No topo do Alto Atlas

Acordo sobressaltado! O barulho estridente de um alarme ecoa por toda a camarata; o ruído inconveniente que teima em não parar impede-me de me voltar para o lado e adormecer. Olho para o relógio, são 6h. Está na hora de me preparar para partir em direcção ao cume.

Saio do refúgio ainda meio ensonado, talvez não tenha sido boa ideia ficar até às tantas a jogar às cartas com o Mustapha… Ele guarda o refúgio quase todo o ano, trocando ocasionalmente com os irmãos, para que assim possa ir a “casa” em Imlil. O céu está estrelado e não há vento, estou com sorte! Na montanha a meteorologia dita todas as regras; bom tempo equivale a boas hipóteses de cume. Mau tempo significa que provavelmente não chegamos lá, ou que nos metemos em sarilhos.

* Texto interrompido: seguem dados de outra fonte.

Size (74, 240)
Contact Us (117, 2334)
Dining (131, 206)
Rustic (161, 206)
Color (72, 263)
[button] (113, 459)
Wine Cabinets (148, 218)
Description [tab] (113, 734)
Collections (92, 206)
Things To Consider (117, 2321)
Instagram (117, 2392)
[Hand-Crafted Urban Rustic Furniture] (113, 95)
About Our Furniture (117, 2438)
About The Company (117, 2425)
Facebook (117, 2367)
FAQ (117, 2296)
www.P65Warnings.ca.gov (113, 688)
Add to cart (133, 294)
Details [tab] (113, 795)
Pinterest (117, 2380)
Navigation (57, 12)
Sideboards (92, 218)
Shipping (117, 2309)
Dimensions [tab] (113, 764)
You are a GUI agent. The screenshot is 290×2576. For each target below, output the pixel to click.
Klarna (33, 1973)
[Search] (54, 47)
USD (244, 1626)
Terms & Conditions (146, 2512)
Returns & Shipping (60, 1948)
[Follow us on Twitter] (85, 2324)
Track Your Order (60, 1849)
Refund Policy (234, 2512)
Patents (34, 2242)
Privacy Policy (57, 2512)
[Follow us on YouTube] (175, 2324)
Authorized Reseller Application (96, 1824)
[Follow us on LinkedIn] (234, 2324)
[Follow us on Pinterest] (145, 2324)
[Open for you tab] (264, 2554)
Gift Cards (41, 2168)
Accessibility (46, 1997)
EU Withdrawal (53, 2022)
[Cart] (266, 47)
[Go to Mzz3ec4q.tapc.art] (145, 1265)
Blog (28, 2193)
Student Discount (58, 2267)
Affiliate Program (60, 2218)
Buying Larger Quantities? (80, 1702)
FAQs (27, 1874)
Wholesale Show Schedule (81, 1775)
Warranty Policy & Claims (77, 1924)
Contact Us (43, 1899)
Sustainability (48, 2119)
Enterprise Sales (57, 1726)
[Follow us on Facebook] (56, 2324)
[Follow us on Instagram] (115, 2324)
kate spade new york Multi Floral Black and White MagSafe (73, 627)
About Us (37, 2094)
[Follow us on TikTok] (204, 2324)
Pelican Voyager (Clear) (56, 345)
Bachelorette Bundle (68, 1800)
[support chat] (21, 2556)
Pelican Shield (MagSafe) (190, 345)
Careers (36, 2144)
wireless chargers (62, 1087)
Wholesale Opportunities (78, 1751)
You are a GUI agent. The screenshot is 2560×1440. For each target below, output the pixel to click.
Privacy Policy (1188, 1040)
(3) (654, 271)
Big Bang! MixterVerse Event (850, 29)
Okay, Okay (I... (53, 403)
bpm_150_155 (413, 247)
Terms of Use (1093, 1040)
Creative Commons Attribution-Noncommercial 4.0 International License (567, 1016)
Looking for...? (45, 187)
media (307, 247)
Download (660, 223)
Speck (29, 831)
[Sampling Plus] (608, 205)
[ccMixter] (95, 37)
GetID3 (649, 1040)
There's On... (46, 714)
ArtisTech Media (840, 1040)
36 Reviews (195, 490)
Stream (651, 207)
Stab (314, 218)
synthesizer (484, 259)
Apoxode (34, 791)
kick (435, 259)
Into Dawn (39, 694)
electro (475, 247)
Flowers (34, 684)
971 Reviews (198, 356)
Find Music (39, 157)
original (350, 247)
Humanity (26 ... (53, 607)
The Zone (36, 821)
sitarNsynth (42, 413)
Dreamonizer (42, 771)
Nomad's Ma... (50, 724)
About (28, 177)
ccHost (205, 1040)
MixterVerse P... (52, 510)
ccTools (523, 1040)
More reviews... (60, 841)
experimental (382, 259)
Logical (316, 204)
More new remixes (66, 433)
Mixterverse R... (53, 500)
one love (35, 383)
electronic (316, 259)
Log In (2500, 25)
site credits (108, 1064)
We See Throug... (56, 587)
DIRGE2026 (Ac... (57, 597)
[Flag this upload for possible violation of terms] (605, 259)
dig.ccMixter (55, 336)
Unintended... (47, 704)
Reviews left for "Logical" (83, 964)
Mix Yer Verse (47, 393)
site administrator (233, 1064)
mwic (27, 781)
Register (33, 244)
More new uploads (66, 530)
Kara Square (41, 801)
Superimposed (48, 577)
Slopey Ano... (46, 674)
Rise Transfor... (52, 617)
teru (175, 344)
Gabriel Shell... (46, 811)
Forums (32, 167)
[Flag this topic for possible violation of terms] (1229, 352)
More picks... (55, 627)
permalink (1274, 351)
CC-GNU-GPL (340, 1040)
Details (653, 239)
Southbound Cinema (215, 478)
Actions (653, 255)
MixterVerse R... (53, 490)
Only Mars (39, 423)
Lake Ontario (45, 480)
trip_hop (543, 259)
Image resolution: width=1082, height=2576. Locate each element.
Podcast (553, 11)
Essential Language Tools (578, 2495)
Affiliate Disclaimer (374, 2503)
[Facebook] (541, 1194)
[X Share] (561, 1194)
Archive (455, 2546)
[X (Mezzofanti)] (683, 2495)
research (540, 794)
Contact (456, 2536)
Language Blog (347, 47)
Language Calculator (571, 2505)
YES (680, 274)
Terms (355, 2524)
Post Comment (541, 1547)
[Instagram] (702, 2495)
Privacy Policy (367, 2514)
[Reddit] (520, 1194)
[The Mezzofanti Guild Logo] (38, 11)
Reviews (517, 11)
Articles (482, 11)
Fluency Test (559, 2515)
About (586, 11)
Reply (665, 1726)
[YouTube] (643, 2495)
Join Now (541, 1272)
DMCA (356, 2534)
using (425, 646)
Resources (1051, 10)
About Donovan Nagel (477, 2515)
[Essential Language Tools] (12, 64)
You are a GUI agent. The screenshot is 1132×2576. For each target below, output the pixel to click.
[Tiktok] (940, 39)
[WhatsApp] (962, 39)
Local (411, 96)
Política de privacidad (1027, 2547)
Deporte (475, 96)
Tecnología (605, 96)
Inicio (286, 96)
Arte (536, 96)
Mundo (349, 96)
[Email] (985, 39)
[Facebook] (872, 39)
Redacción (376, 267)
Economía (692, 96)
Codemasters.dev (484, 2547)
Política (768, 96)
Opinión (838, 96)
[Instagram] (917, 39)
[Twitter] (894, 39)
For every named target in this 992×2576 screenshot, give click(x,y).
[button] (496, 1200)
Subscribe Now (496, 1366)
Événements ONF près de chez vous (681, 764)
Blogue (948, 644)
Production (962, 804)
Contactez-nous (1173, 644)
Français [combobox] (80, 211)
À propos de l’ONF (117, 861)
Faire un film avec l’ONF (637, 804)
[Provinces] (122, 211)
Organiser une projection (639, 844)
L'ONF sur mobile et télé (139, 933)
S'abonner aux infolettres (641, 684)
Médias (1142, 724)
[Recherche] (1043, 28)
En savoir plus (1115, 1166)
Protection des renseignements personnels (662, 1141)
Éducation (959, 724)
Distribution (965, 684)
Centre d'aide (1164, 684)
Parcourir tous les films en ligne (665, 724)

Ligo a lanterna, coloco cuidadosamente os crampons nas botas. Certifico-me que tenho tudo o que preciso na mochila. O sono e o frio aliado à ansiedade de subir, por vezes levam-me a descuidos; e o casaco de penas que carrego na mochila pode ser decisivo, especialmente quando estou em alta montanha no pico do Inverno.

Abandono o refúgio seguindo um trilho marcado na neve, rasto de outras pessoas que por aqui já passaram. Hoje não há muita gente a subir, apenas vejo lá à frente a luz das lanternas das duas norueguesas e a do seu guia marroquino.

Caminho vagarosamente, mantendo o passo constante, habituando o corpo à altitude. A minha respiração ofegante relembra-me que tenho de voltar às minhas corridas matinais.
Grande parte da ascensão é feita pela face norte, o lado escuro e frio da montanha. O que em certa medida é bom, pois mantêm a neve rija; sendo mais fácil de caminhar, já que assim não nos enterramos a cada passo. Mas nas secções mais empinadas, torna a subida também mais perigosa. Já que em caso de queda, ganhamos velocidade com mais rapidez (como eu viria a verificar na descida…).

A neve crepita a cada passada. Caminho num estado de transe, concentrando-me no trilho iluminado pelo halo da minha lanterna. A montanha sempre teve este efeito em mim, desligar-me do mundo. Neste momento tudo o que interessa é subir, nada mais importa. Estar aqui é esquecer tudo para além destas paredes, um prazer constante. Pelo isolamento – o que hoje em dia, é cada vez mais difícil. Pela conquista de um objectivo obvio.

Muitos se interrogam sobre o propósito de escalar, subir montanhas. Porquê desgastar o corpo, por vezes arriscar, sofrer. Para uns meros minutos num cume? Só que o cume nunca é o objectivo, apenas uma desculpa. O objectivo está na rota escolhida, no estilo adoptado. Existem muitas frases eloquentes para descrever este “desporto”, mas a explicação é simples. As montanhas são uma paixão arrebatadora, tão racional como qualquer outra paixão. Um local quase religioso. Aqui em cima tudo se torna mais claro, límpido e simples. Toda a responsabilidade, todas as hipóteses de sucesso, tudo depende apenas de nós. Da nossa força de vontade, da nossa preparação, da nossa motivação. (in)Felizmente estou numa via de ascensão fácil, que com esta meteorologia magnífica, não apresenta nenhuma dificuldade. Hoje a minha peregrinação é mais branda…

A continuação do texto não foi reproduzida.